This may not be the sexiest business in the world, but it's earnings statement would certainly make you look twice, notes Timothy Lutts of Cabot Stock of the Month.

Our latest recommendation is a company that makes what is perhaps the most prosaic product possible: cardboard. Yet, it's just beginning a new, major uptrend.

Packaging Corporation of America (PKG) was created in 1959. In the decades since, it’s added many more companies to its stable through acquisition. It’s been swallowed up by Tenneco and spit out again.

Today the company boasts four containerboard mills (in Georgia, Michigan, Tennessee, and Wisconsin), and more than 70 manufacturing locations spread across the US.

Its primary products are corrugated containers and retail packaging and displays, all made to order and printed on the company’s own presses. Exports account for just 10% of revenues, so this is mainly a domestic story—and it’s a simple story.

The first part is growth. Over the past decade, Packaging Corp. has not only succeeded in turning a profit every year, it’s also succeeded in growing revenues in every year but one, 2009.

Given the ups and downs in this industry, that revenue record tells you the company is well managed. And looking forward, the picture is particularly attractive because the company is just beginning what looks to be a powerful turnaround.

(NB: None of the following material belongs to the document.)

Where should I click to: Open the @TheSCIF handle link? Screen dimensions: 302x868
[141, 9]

The third-quarter report, released two weeks ago, revealed that while revenues inched up 8%, earnings gained 28%! The main reason for the jump was a price hike. After years of sluggish demand caused players in the industry to reduce capacity, a pickup in demand revealed capacity constraints, so management pushed through a $50 per ton hike for containerboard in September.

Going forward, Packaging Corp. expects a similar price hike for its corrugated products in this quarter, and expects the full benefit of these moves to be felt in the first quarter of 2013.

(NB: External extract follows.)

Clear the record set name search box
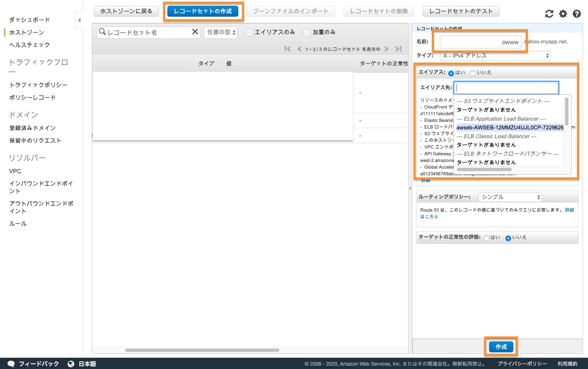This screenshot has width=588, height=369. [x=195, y=32]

A secondary reason for the jump was increased operating efficiencies, thanks to both lower natural gas prices and process improvements as manufacturing scaled higher.

So even before the price hikes are fully implemented in 2013, management expects the three levers of increased demand, increased prices, and increased efficiencies to boost fourth-quarter earnings more than 50% (which would be the third straight quarter of accelerating earnings growth).

Analysts think earnings will leap to $2.78 per share in 2013, up 34% from 2012. Frankly, we think those estimates are likely conservative, because when industries like this turn up, they usually turn up faster than most expect.

The second part of the story is the stock’s valuation. PKG is currently trading at 19 times trailing earnings, even though the company has grown earnings 26% and 28% in the previous two quarters.

When earnings growth outweighs the P/E by that much, odds are good that the discrepancy will be resolved, by either earnings falling or price rising. The second course is clearly most likely here, because of the earnings growth expected in the coming quarters.

Topping it off is a healthy dividend of $1 per share, for an annual yield of 2.8%, as well as the possibility of a dividend increase or a share buyback—or both—as the cash pours into the company’s coffers.

Technically, PKG’s chart is attractive. It broke free of a multi-year range in July when it crossed above $29, and climbed strongly and steadily until it hit $36 at the end of September. In the month since then, it’s been consolidating that gain, trading quietly between $35 and $37, with minor excursions outside the range. In the meantime, the 50-day moving average has advanced to $34. We recommend buying now.